How to Implement Continuous Integration

Maintain a Centralized Code Repository - The journey to implementing continuous integration begins with the establishment of a centralized code repository for your application. The repository should contain all of the programming artifacts required to build the project with no additional dependencies. The goal of continuous integration is to make regular updates to the mainline code (at least once per day), ensuring that integration errors are immediately detected and corrected.

Write a Comprehensive Build Script

One of the most important best practices for continuous integration is automating the build process. Continuous integration teams require the capability to initiate a full build script that compiles binaries and generates documentation, web pages and statistics. Automating the build process is a necessary pre-condition for continuous integration that also helps developers save time and money by eliminating redundant tasks.

Automate Self-Testing of Your Application

Automated self-testing should be run on every build to ensure that the code continues to function as expected. When an error is found, it can be diagnosed and corrected through debugging or developers can revert to a stable version of the code while losing a minimal amount of changes.

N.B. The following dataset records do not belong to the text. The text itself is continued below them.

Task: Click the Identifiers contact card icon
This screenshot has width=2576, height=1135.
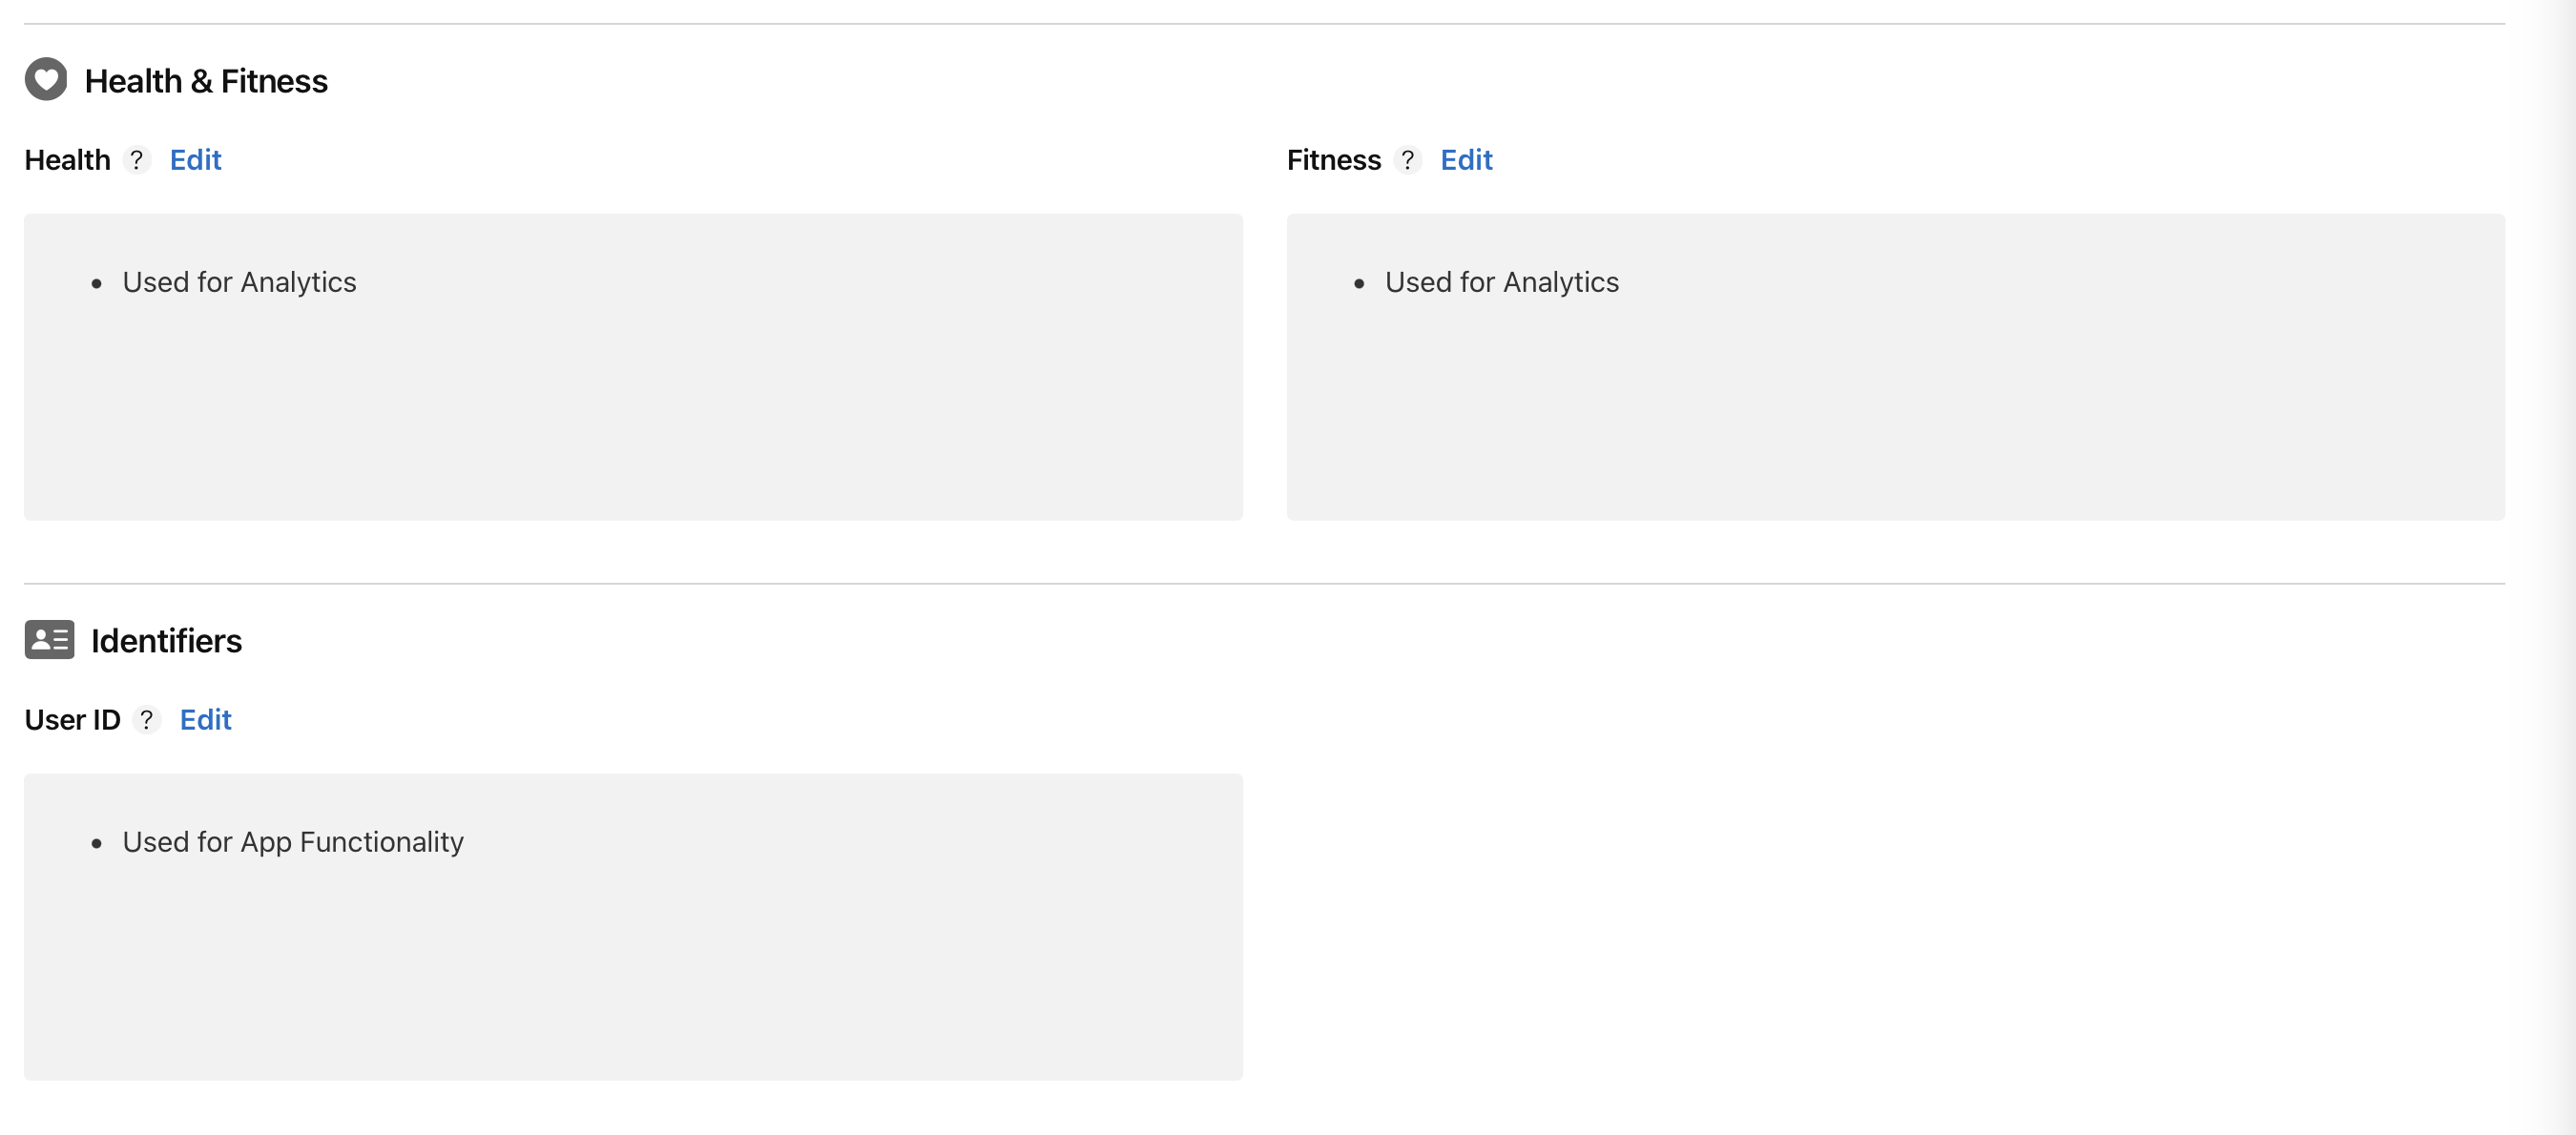Action: point(50,640)
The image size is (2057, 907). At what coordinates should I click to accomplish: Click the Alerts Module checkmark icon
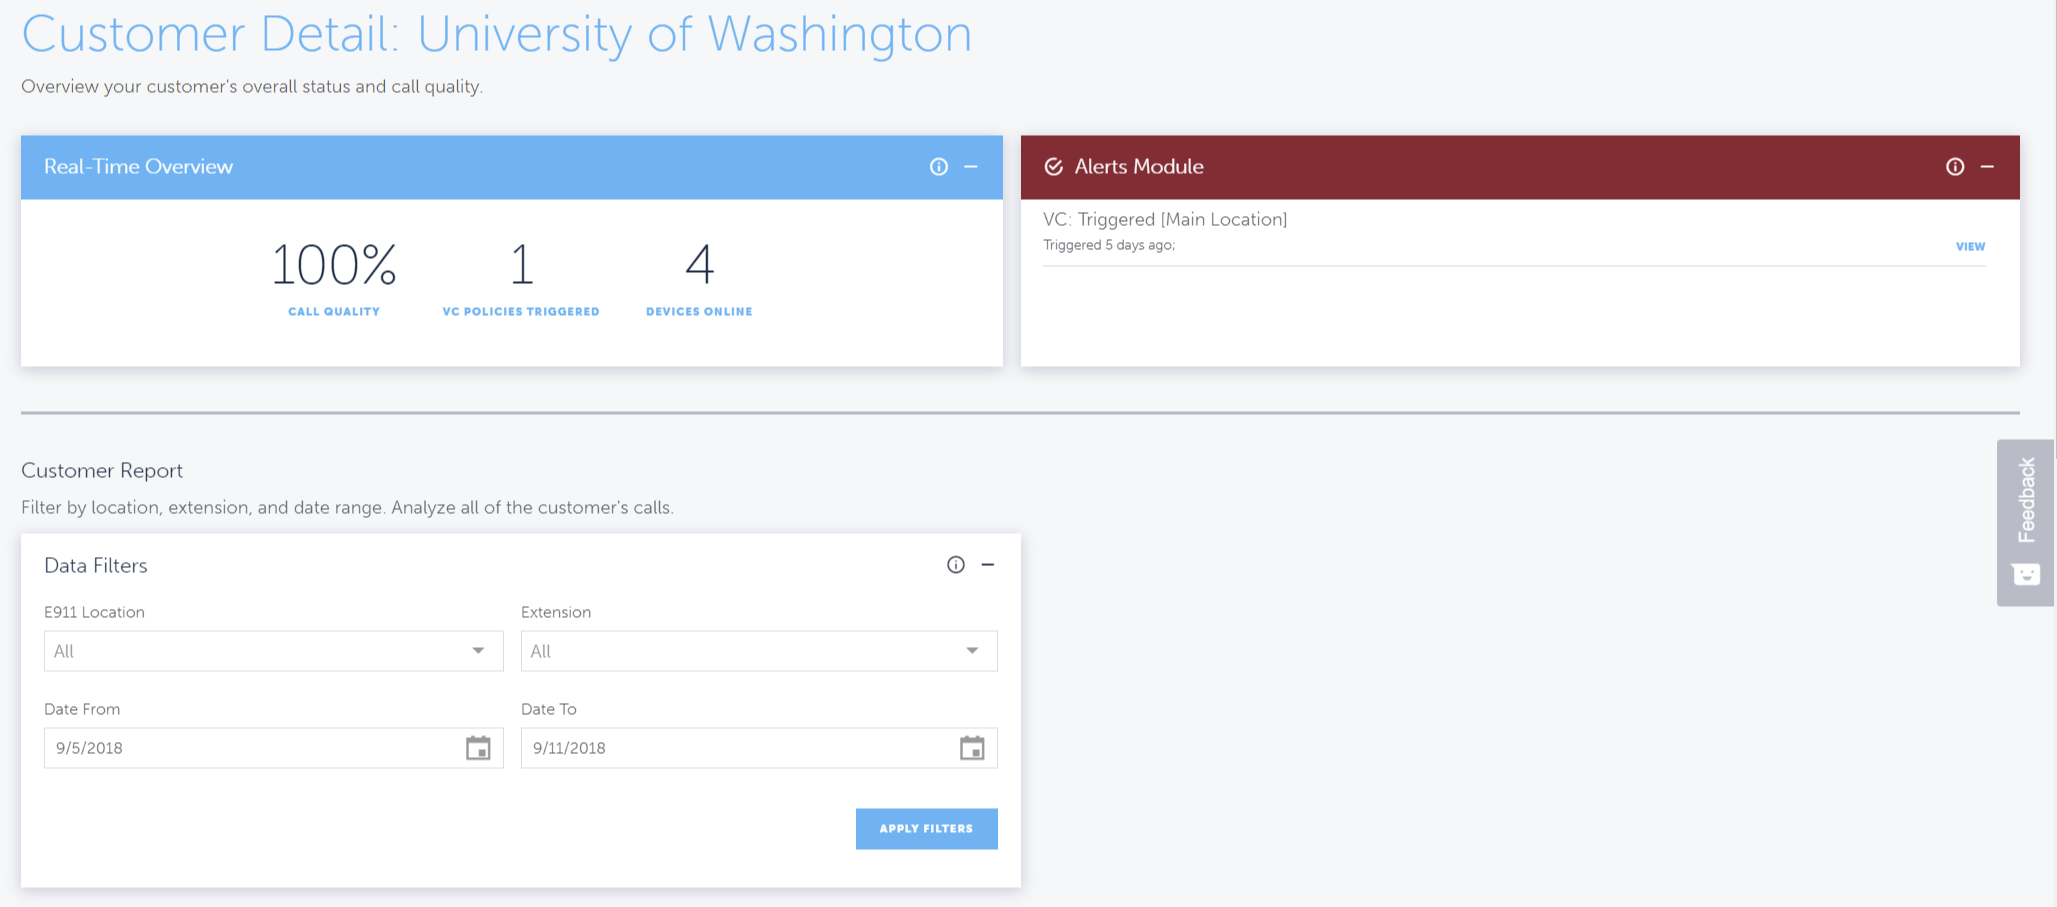click(1054, 167)
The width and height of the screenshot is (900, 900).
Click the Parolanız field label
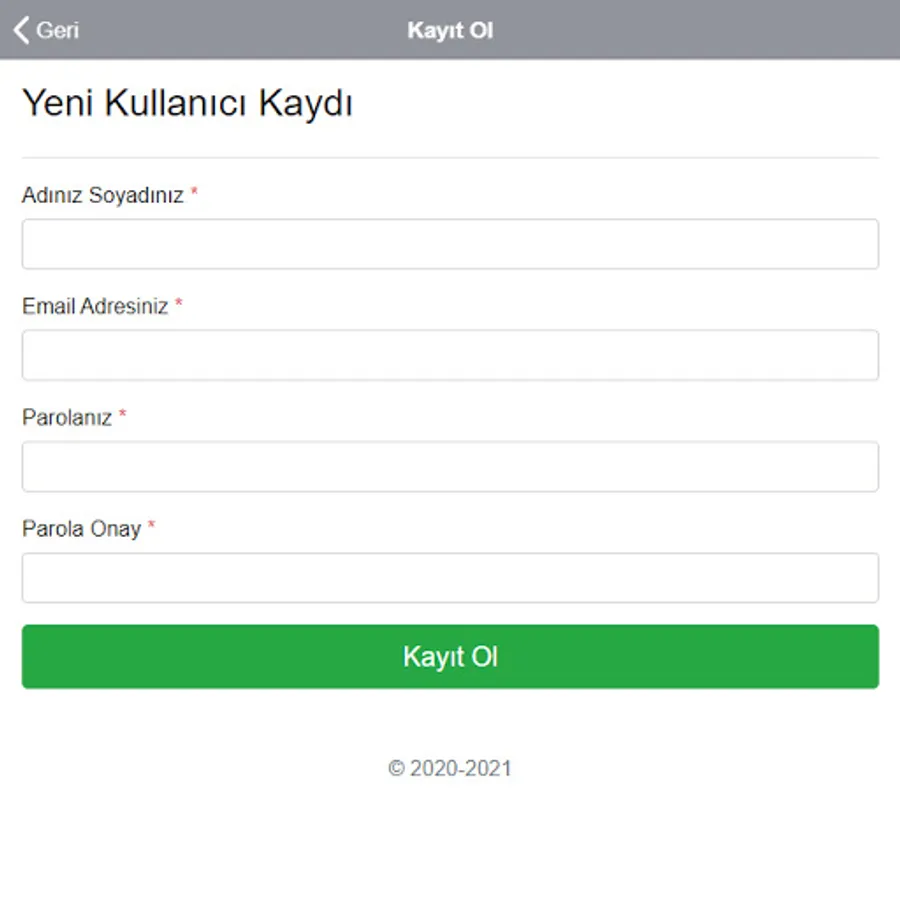67,418
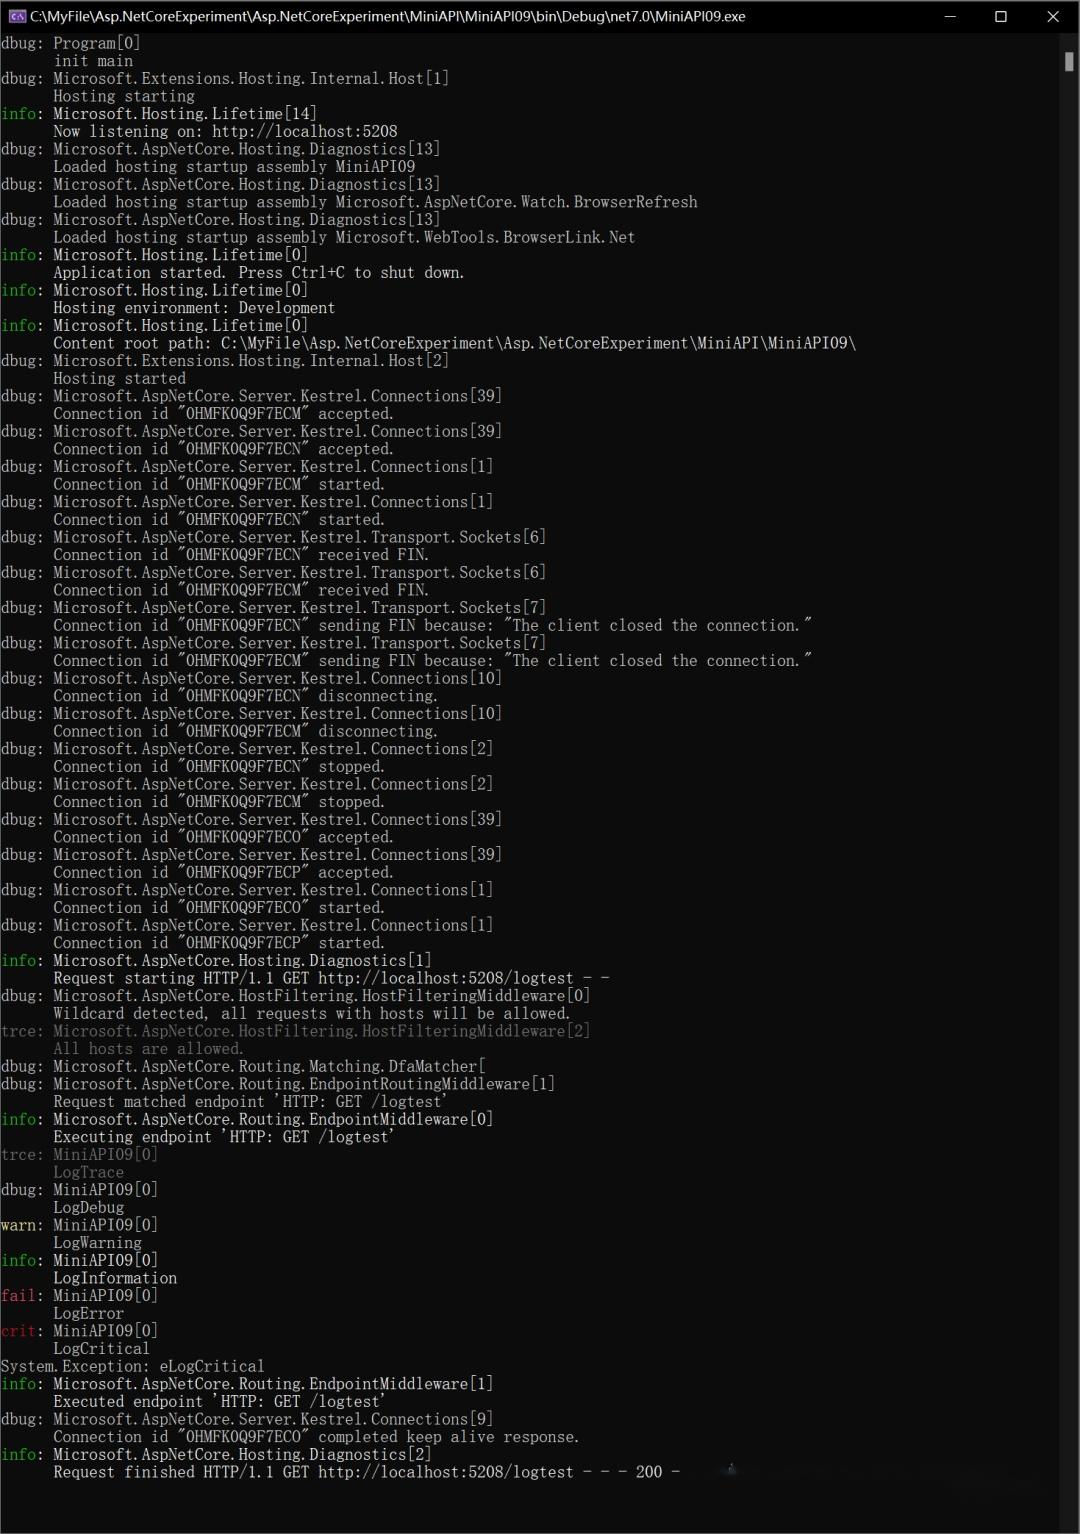The height and width of the screenshot is (1534, 1080).
Task: Close the MiniAPI09.exe console window
Action: (1054, 16)
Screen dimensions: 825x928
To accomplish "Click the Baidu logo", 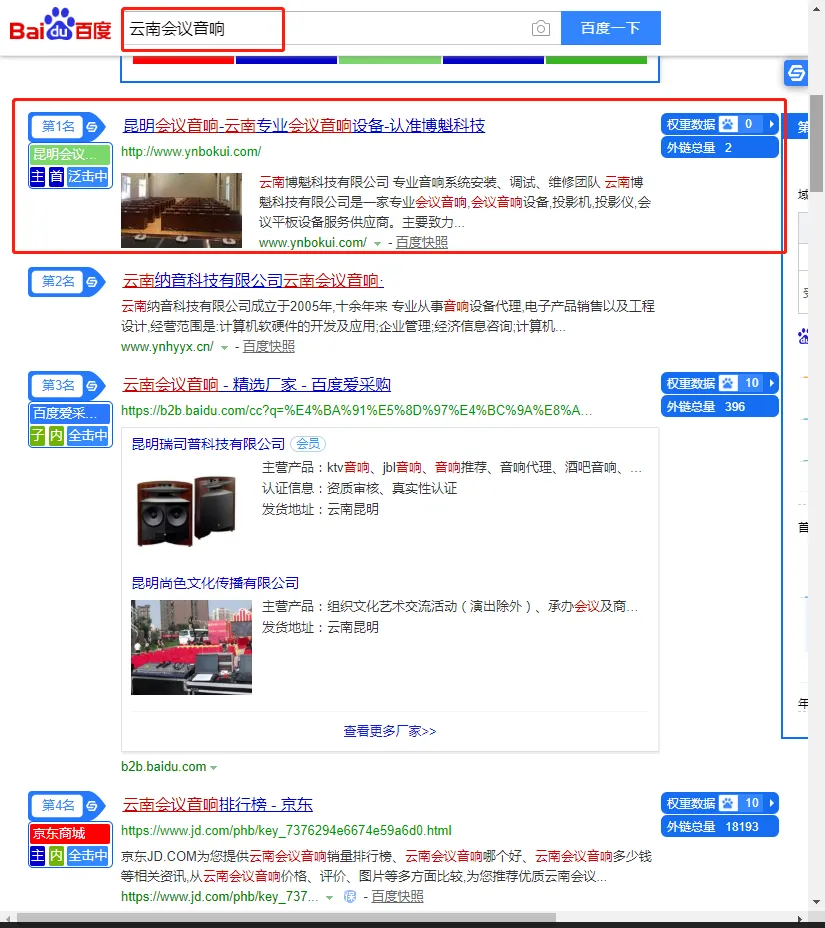I will [61, 26].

Everyone Commits Updated Code Every Day

Committing new code updates to the mainline on a regular basis reduces the number of conflicting changes, therefore it is important that each developer on the team commits their updated working code at least once per day. We have heard of software teams that commit new code up to 10 times daily.

Every New Commit Should be Built

To ensure success in the integration process, every new commit should be built into the current working version and tested for function. This process can be automated withe the use of a continuous integration server that monitors the code repository for changes and automatically builds and tests when a change is detected.

Builds Should Always Complete Rapidly

Continuous integration teams need to ensure that their automated build process happens quickly. If the build takes 24 hours, that introduces a day of delays in finding any integration errors. Short build times mean that errors are identified and resolved more quickly.

Clone Your Production Environment for Testing Purposes

One of the aims of continuous integration is to ensure that the application is always functional and ready for deployment. When the test environment does not accurately represent a live or production environment, this is impossible to verify. Software developers should construct a "staging environment" that replicates the conditions of live production.

Streamline Access to the Latest Deliverables

Make sure that all stakeholders and testers can access the latest build to review and test code. Early testing and error detection can reduce the time needed to resolve a software bug.

Everyone Can See Build Results

Continuous integration teams need to maintain a constant state of transparency when it comes to build results. Separate teams should be able to see whether the build breaks, then trace that back to what was changed and who changed it, and what microservices are affected.

Automate the Deployment Process

The final step of continuous integration implementation is to automate the deployment process. Deployment can be to either a test server where the build can be reviewed by the development team, or to a live production environment where users can instantaneously give feedback on updates.

Continuous Integration and Continuous Delivery

Continuous delivery is the ability to deliver software that can be deployed at any time through manual releases. You may also have encountered the methodology of "continuous deployment", which is the ability to deliver software that can be deployed at any time through automated releases. Continuous delivery is similar to continuous integration in that it emphasizes test-driven software development and frequent code commits to the mainline - however, continuous delivery goes a step further by establishing the requirement that the code can always be released in its most current state.